Gold mining not spending enough to sustain industry into future – Holland

22nd August 2016 By: Martin Creamer - Creamer Media Editor

Gold mining not spending enough to sustain industry into future – Holland

Gold Fields CEO Nick Holland
Photo by: Duane Daws

JOHANNESBURG (miningweekly.com) –  The gold mining industry is not spending enough to sustain the industry into the future.

Slowed primary gold supply growth is making a case for the belief that the industry may be close to hitting a peak in production amid slower exploration spend and a virtual halt to new projects.

The average reserve life of 11 gold mining companies studied has fallen from 24 years to 17 years.

High-grading is also taking its toll; the average head grade of the 11 gold mining companies studied has been higher than the reserve grade for the past three years.

The high-grading has not stopped with the rise in the gold price evidenced by the gap between reserve grade and high grade widening.

In 2015 alone, 52% of production was mined at grades above the reserve grade, a research agency report has shown.

To have 52% mined at grades above the reserve grade indicates a deliberate bypassing of lower grade gold ore.

If and when the lower grade is mined, costs will be pushed up as occurred in the early 2000s.

Gold Fields CEO Nick Holland raised these and many other disturbing points in his address to the 2016 conference of the Australasian Institute of Mining and Metallurgy, in Brisbane, on Monday.

He spoke on the performance of the major gold mining firms over the past five years and asked whether the industry can avoid "the sins of the past" now that the gold price is stronger again.

While the gold mining companies he studied managed to improve margins, generate more cash flow, reduce debt and strengthen balance sheets in the last few years of a low gold price, the benefit to shareholders has not been marked and the risk of the ratios reversing if the gold price suddenly falls back down to $1 100/oz remains.

On a production per share basis, the gold companies studied have actually gone backwards, which is indicative of shares being possibly issued to repair balance sheets or to retire underwater hedge positions rather than to change fundamental trajectories.

The sale of gold exchange trade funds, coins and bars is up and central banks are buying gold.

“All this tells us gold is becoming scarce because if primary supply is coming off, scrap is very price sensitive and central banks are buying, gold is going to be quite difficult to find particularly if you haven’t been exploring for the last 20 years,” Holland said.

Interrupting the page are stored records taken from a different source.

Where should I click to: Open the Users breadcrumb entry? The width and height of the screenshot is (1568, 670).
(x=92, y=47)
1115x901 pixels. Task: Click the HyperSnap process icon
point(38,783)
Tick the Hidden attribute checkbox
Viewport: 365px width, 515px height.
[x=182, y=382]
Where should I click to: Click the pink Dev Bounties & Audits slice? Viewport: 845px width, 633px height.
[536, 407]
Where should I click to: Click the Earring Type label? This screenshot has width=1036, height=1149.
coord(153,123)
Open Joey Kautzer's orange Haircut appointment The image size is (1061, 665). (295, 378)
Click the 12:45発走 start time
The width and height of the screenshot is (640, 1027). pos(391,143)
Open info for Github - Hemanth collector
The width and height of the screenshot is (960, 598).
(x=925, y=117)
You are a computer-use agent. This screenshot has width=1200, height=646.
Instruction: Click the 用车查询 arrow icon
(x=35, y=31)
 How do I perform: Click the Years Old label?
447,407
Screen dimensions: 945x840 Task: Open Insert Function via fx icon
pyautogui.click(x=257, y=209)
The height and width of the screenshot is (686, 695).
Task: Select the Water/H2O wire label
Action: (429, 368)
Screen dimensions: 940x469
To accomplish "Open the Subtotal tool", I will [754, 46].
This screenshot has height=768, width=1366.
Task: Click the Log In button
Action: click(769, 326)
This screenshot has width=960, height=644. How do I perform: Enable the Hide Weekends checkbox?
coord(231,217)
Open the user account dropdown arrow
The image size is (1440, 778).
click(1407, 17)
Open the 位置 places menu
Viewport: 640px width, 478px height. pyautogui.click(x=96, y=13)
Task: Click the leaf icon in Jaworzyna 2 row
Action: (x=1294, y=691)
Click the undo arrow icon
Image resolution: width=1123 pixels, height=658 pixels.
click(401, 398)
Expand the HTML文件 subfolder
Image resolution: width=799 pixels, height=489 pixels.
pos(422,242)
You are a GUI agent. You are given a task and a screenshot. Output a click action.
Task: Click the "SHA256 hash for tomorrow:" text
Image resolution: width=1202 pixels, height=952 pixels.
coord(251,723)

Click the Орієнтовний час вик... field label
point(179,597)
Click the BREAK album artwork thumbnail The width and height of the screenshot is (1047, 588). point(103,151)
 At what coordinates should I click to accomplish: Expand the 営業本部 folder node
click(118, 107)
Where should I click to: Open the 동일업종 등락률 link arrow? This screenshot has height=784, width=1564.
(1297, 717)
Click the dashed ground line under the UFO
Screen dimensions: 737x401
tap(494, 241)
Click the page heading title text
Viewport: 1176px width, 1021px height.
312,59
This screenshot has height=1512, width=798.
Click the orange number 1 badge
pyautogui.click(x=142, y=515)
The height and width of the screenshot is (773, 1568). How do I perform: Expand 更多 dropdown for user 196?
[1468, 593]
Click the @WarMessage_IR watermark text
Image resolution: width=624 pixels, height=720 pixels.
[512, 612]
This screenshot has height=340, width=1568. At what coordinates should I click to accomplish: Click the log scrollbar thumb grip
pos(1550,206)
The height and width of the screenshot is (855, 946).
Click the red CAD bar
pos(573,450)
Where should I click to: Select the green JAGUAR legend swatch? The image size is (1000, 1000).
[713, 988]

Critically, the industry needs to embrace innovation and technology to cope with grades likely to be lower than those mined currently.

Technology is also needed to cope with the increasing complexity of orebodies, which are becoming more refractory in nature and no longer lending themselves to conventional cyanidation.

“We’re going to have to work closely together as an industry,” Holland reiterated.

Judicious exploration in the right areas is needed and marginal production must be resisted.

“Investors want us to show margin expansion with the current gold price rise. They want to see growth in free cash flow on a per ounce basis, and they would like to have some optionality for higher gold prices,” said Holland, who four years ago – in 2012 – addressed the Melbourne Mining Club on the need to change.

“It wasn’t a popular message at the time but with hindsight it proved prescient,” he recalled.